**** Texto de origem

Se a palavra do Magistério se fez ouvir mais freqüentemente a partir da segunda metade do século passado, foi porque, naquele período, numerosos católicos sentiam o dever de contrapor uma filosofia própria às várias correntes do pensamento moderno.  Daqui resultou, para o Magistério da Igreja, a obrigação de vigiar a fim de que tais filosofias não degenerassem, por sua vez, em formas errôneas e negativas.  Acabaram assim censurados os dois extremos:  dum lado, o fideísmo e o tradicionalismo radical, pela sua falta de confiança nas capacidades naturais da razão; e, do outro, o racionalismo e o ontologismo, porque atribuíam à razão natural aquilo que apenas se pode conhecer pela luz da fé.  Os conteúdos positivos deste debate foram formalizados na Constituição Dogmática Dei Fillus, por meio da qual um Concílio ecumênico - o Vaticano I - intervinha, pela primeira vez e de forma solene, sobre as relações entre razão e fé.  A doutrina contida neste texto marcou, intensa e positivamente, a investigação filosófica de muitos crentes e constitui ainda hoje um ponto normativo de referência para uma correta e coerente reflexão cristã neste âmbito particular (...).
55.  Se observarmos a situação atual, constataremos que os problemas retornam, mas com peculiaridades novas.  Já não se trata de questões que interessam apenas a indivíduos ou grupos, mas de convicções tão generalizadas no ambiente que se tornam, em certa medida, mentalidade comum.  Tal é, por exemplo, a desconfiança radical da razão, que evidenciam as conclusões mais recentes de muitos estudos filosóficos.  De várias partes ouviu-se falar, a este respeito, de fim da metafísica: querem que a filosofia se contente com tarefas mais modestas, tais cimo a mera interpretação dos fatos ou apenas a investigação sobre determinados campos do saber humano ou das suas estruturas.
Também na teologia, voltam a assomar as tentações de outrora.  Por exemplo, em algumas teologias contemporâneas comparece novamente um certo racionalismo, principalmente quando asserções, consideradas filosoficamente fundadas, são tomadas como normativas para a investigação teológica.  Isto sucede sobretudo quando o teólogo, por falta de competência filosófica, se deixa condicionar de modo acrítico por afirmações que já entraram na linguagem e cultura corrente, mas carecem de suficiente base racional.

********
**** Entradas exibidas

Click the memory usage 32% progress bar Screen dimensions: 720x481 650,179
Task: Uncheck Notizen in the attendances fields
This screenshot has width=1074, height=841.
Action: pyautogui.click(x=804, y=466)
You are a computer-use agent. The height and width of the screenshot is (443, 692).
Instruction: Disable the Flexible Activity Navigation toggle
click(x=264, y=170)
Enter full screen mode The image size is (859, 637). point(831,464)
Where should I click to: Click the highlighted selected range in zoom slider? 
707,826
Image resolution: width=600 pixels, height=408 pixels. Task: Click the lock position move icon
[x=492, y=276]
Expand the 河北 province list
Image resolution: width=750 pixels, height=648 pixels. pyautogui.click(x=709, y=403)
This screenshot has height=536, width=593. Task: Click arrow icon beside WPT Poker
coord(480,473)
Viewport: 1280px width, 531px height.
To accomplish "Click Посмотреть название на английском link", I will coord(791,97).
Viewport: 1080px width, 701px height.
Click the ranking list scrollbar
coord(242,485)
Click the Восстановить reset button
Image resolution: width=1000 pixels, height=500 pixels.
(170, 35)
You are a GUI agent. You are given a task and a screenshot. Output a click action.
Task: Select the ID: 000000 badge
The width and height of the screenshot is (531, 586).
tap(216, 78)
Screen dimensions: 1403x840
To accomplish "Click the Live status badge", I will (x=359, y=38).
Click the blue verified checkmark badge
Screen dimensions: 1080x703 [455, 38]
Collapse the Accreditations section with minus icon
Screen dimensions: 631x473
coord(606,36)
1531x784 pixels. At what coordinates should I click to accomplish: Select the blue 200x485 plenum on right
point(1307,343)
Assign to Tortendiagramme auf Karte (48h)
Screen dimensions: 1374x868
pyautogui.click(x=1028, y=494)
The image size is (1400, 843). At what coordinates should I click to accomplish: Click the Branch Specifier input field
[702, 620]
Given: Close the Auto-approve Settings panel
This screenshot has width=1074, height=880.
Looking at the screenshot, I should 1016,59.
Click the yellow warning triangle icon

********

- **Instrução dada A**: Liste todas as correntes de pensamento que, segundo o trecho sobre razão e fé, acabaram censuradas pelo Magistério.
- **Instrução dada B**: Com base no trecho sobre razão e fé, explique por que foram censurados os dois extremos mencionados.

- **Solução do exercício A**:
- fideísmo
- tradicionalismo radical
- racionalismo
- ontologismo

- **Solução do exercício B**: O fideísmo e o tradicionalismo radical foram censurados pela falta de confiança nas capacidades naturais da razão. O racionalismo e o ontologismo foram censurados porque atribuíam à razão natural aquilo que apenas se pode conhecer pela luz da fé.